Standing behind me, he placed the gun in the crook of my shoulder and altered my grip. I could feel his breath on the back of my neck.

‘Aim the barrel of the gun between the two points at its tip.’

Magically, the tip of the Barbie doll’s pert nose became centred in my view-finder.

‘Pull the trigger. Now,’ he said.

I fired and the Barbie doll fell off her perch on to the sawdust floor.

‘See, it’s easy when you know how,’ he said.

We began desultorily circulating the fair again. All the lights of the fair were in the primary colours: blues, yellows and reds, major not minor tones. But they couldn’t compete with the flesh-coloured light of London that constantly shines up in the sky, that is never shut off, that hovers over London like a halo. The fair lights are the lights of a toy lamp compared to the pervasive presence of the city light.

There are no stars in the sky of London any more. Like the fair, they couldn’t compete with the city. Instead of flashing in different colours to make an impression, the stars went out. London, with a huff and a puff, blew them all down.

‘You take life seriously, don’t you?’ Jack asked.

I was startled out of my introspection.

‘I don’t tell jokes, if that’s what you mean,’ I said.

‘Not exactly. I meant that you seem to be missing a sense of irony. You’re like the boiling frog.’

‘The boiling frog?’

‘It was a scientific experiment. If you put a frog in boiling water it jumps out again immediately. If you immerse a frog in cold water and gently heat it, it remains in the water until it boils to death. The frog just doesn’t notice what’s happening. That’s what you’re like with your seriousness. You are sitting happily immersed in your lack of irony. Not noticing that, imperceptibly, it’s boiling you alive.’

We were both sitting on painted horses waiting for them to begin circling. The Kinks were playing ‘You’ve Really Got Me’ over the loudspeakers.
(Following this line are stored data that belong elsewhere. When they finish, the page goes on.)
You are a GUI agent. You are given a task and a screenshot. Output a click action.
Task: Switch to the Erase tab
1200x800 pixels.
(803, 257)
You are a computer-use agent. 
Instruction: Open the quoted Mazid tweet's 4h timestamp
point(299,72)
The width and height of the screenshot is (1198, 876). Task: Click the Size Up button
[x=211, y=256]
One of the painted eyes of my horse had been scratched out. My horse was on the inside of Jack’s and lagging slightly behind.

‘But, I could say the same about your lack of seriousness,’ I retaliated. ‘You treat life as one long shaggy dog story.’
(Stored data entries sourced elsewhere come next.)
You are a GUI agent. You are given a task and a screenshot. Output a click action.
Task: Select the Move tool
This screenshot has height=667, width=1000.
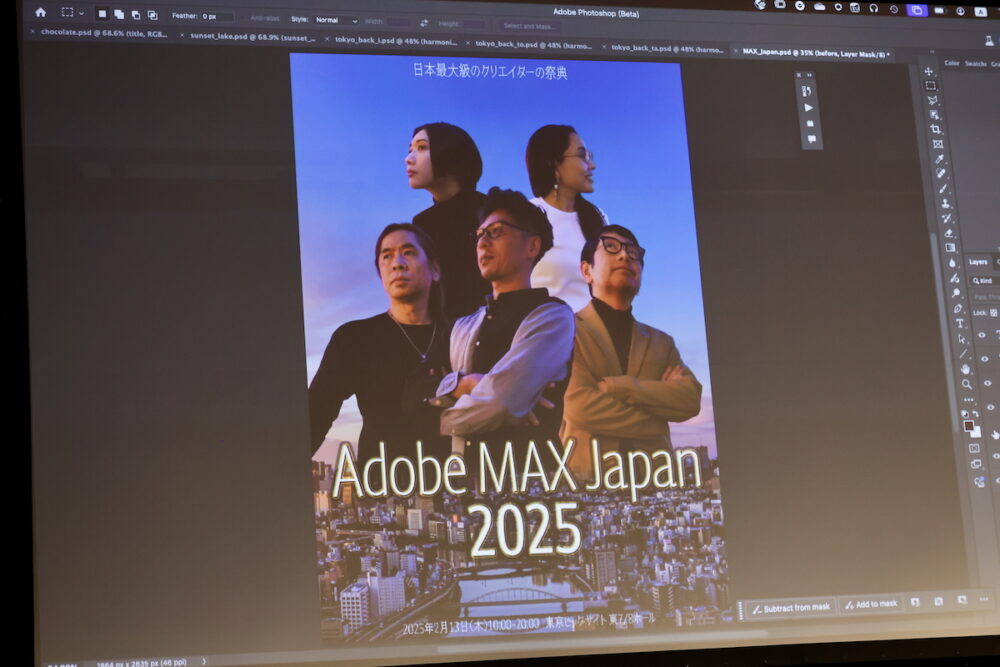(x=929, y=71)
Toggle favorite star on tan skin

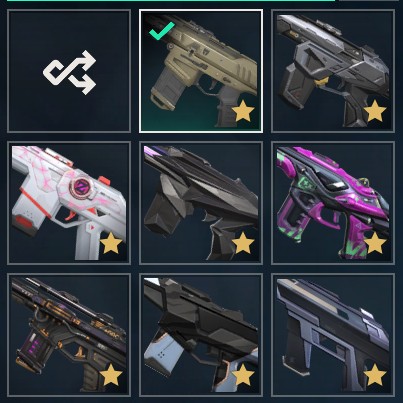tap(243, 111)
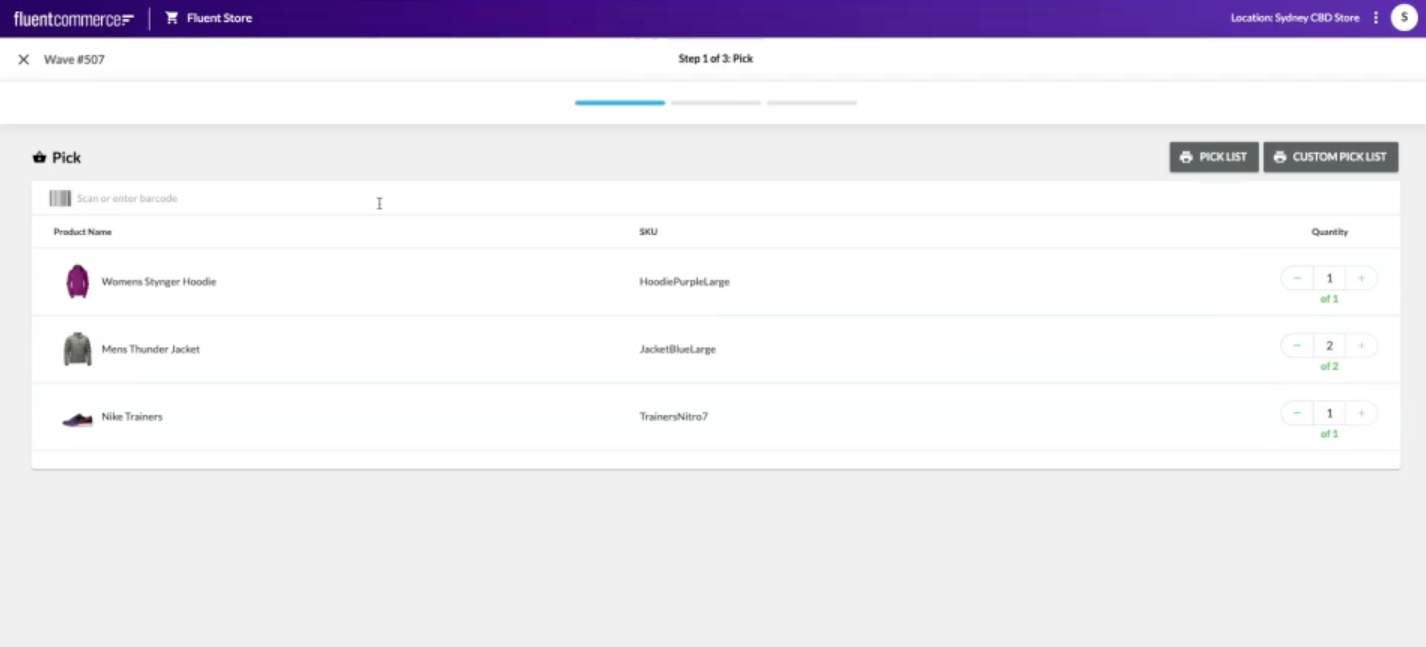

‘At least being boiled to death by a running joke is more fun.’

‘Only if it’s a good one.’

The horses slowly started to revolve, going up and down to the music.

‘But don’t you see,’ Jack said, ‘that you can take life either way? And that either way is neither right nor wrong. If you treat life lightly or intensely it comes down to the same thing in the end. Death. So why not enjoy yourself in the meantime?’
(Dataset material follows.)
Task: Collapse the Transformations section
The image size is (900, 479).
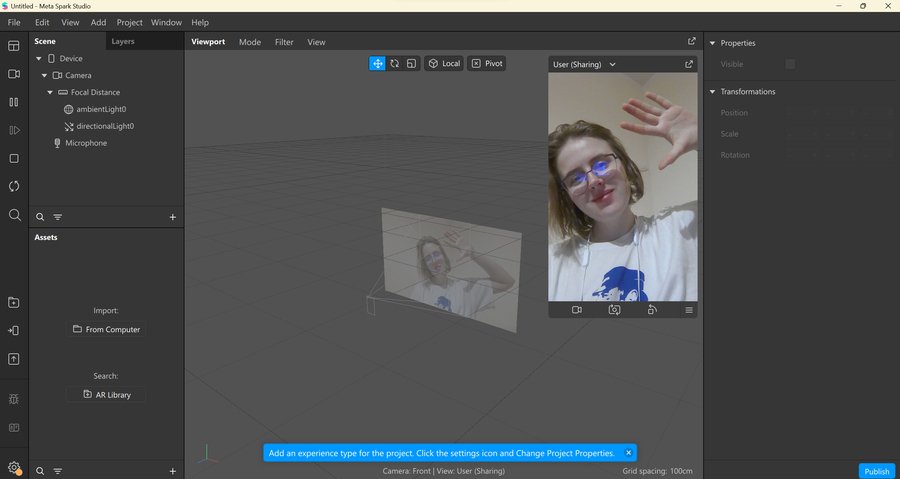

The words ‘You’ve got me so I can’t sleep at night’ blocked out the rest of his words. I watched, feeling distant, his mouth opening and shutting like a goldfish in a plastic bowl.

FORTY-FIVE

The horses were going round faster and faster. I clutched on to the pink fibre of my horse’s mane which cut into my hands. London was passing me by in increasingly faster circles.

‘Perhaps we’re two different sides to the same coin. My frivolity and your intensity. The same selfish coin,’ Jack suggested.

‘That would be a turn up for the book.’

The horses were slowing down, London was coming to a standstill again. Jack’s curly hair was tousled. I tried to control my envy of his joie de vivre. No, we were not alike. I watched the lines at the corners of his eyes wrinkle up when he smiled, laughter lines.